А сегодня вечером, нет, уже вчера вечером позвонил из Милана Антуан, и по его тону, голосу, разговору я поняла, что Сесиль ему уже осточертела и что моя победа близка.

Мы поболтали по телефону, я спросила, какая там погода, как идут переговоры с фирмой, видел ли он боевик Чинизелли и потом, будто кстати, спросила, не знает ли он, куда девалась Сесиль, что-то я давно ее не встречаю.

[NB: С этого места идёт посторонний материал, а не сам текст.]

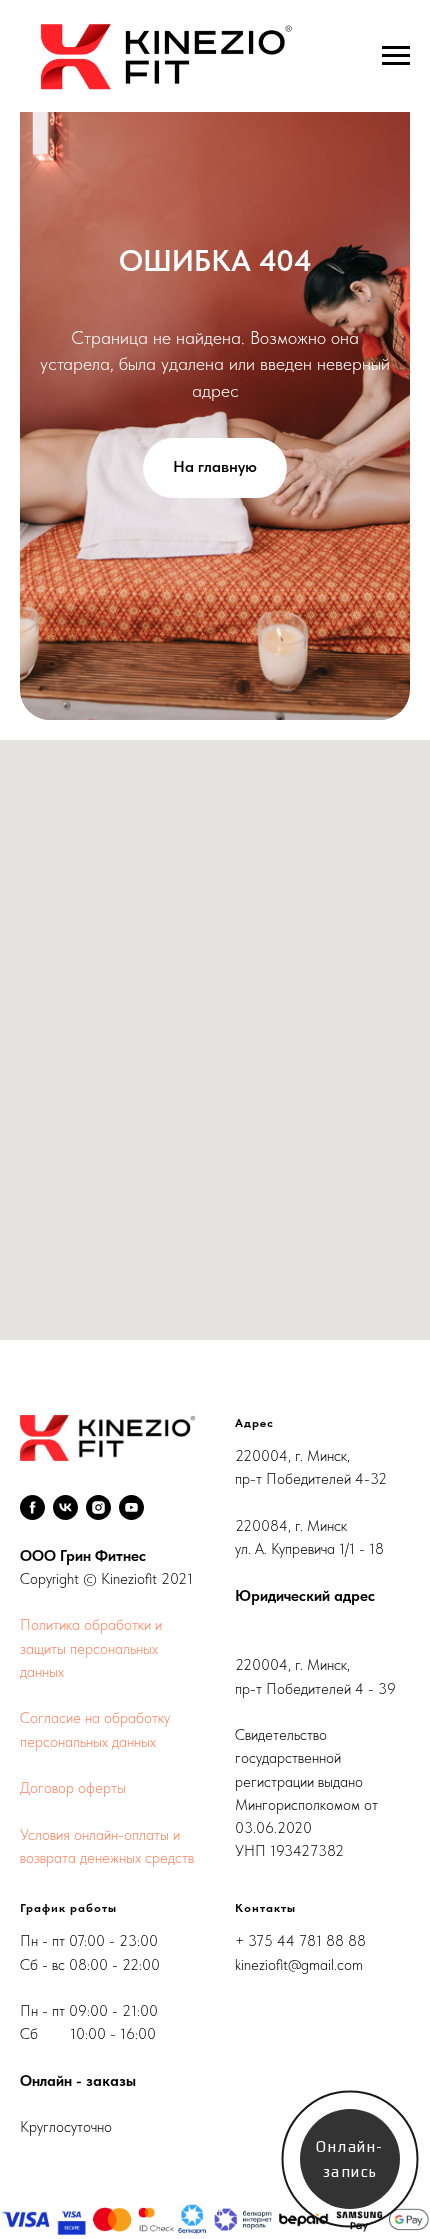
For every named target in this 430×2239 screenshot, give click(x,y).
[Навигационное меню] (396, 56)
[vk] (65, 1507)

Наш Антуан сказал, что понятия не имеет, куда запропастилась Сесиль, хотя я отлично слышала, что Сесиль стоит рядом с ним, старается не дышать и трется о плечо своей грудью, или что там у нее вместо этого. Потом я сказала, что когда он вернется, надо непременно пригласить к нам Сесиль на какой-нибудь вечер, что женщина с такой яркостью, оригинальностью, с такой бездной вкуса во всем, – украсит наш вечер. Я даже как будто видела лицо Антуана, оно все больше хмурилось, чем более расчетливо и расточительно я расхваливала его подружку.

Я повесила трубку в полной уверенности, что через день мой дурачок прискачет. От этого, от ощущения близкой, зримой и полной победы над соперницей я долго не могла уснуть.

А под утро пошел снег, такой крупный, как лепестки яблонь в доме отца, такой белый, как мое свадебное платье много лет тому назад. И тогда я уснула. Но не надолго: мне снилось, будто я зашла в кабинет врача и застала там врача и Антуана, занятых нехорошим делом; помогал им мой духовник и при этом повторял: «суккубус и инкубус». И еще: «In inferno nulla est redemptio[69]». Это было так смешно и гадко смотреть на всех троих, что я проснулась и услышала, как Натали разговаривает в гостиной с кем-то, чей голос, низкий и звучный, был мне совершенно незнаком. Я поняла, что Натали исполнила свое намерение – пригласить на вечеринку в качестве почетного гостя первого мужчину, которого она встретит на улице. Видимо, встретила она идиота, потому что теперь вовсю учила его, как ему держаться и что говорить, когда появлюсь я.